### ASSIGNMENT
The expected output is every line from the one containing "Collapse the account selection chevron" to the end of the data below, exactly, and no other line.

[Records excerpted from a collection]
***
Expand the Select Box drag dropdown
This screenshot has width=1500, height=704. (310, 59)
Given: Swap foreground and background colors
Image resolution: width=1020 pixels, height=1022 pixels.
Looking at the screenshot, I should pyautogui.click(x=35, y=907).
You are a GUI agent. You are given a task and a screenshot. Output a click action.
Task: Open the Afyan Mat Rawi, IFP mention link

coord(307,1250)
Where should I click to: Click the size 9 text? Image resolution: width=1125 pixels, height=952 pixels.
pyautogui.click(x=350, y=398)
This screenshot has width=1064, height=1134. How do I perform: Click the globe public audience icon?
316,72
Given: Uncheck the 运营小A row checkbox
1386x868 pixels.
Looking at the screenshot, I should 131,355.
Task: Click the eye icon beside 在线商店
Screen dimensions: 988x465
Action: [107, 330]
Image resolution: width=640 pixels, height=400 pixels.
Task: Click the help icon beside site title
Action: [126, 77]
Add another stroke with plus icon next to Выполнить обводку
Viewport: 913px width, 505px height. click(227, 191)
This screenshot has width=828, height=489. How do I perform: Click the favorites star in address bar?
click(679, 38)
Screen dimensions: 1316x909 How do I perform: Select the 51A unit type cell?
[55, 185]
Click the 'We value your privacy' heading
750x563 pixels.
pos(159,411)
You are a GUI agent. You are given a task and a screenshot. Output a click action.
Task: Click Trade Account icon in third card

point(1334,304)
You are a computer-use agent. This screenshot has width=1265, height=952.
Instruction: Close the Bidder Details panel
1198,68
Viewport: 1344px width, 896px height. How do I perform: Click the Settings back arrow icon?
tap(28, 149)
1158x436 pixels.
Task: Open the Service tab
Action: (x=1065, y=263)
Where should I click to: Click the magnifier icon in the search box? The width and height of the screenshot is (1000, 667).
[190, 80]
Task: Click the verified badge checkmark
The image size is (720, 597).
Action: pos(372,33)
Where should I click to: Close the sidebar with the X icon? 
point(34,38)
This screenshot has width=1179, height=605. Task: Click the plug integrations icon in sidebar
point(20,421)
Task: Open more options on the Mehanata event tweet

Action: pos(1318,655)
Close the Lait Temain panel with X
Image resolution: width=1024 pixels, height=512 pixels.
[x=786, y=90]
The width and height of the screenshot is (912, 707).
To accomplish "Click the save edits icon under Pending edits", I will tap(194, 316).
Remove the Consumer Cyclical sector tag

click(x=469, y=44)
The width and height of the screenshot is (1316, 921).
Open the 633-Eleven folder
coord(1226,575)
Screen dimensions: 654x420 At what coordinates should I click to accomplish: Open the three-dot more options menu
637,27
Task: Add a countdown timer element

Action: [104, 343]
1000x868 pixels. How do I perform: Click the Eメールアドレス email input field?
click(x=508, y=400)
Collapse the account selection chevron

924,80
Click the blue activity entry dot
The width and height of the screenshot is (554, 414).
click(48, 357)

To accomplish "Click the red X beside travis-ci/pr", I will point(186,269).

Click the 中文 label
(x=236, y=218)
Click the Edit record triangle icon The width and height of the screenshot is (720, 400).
***
### SOLUTION
Collapse the account selection chevron

924,80
Click the blue activity entry dot
The width and height of the screenshot is (554, 414).
click(48, 357)

To accomplish "Click the red X beside travis-ci/pr", I will point(186,269).

Click the 中文 label
(x=236, y=218)
Click the Edit record triangle icon The width and height of the screenshot is (720, 400).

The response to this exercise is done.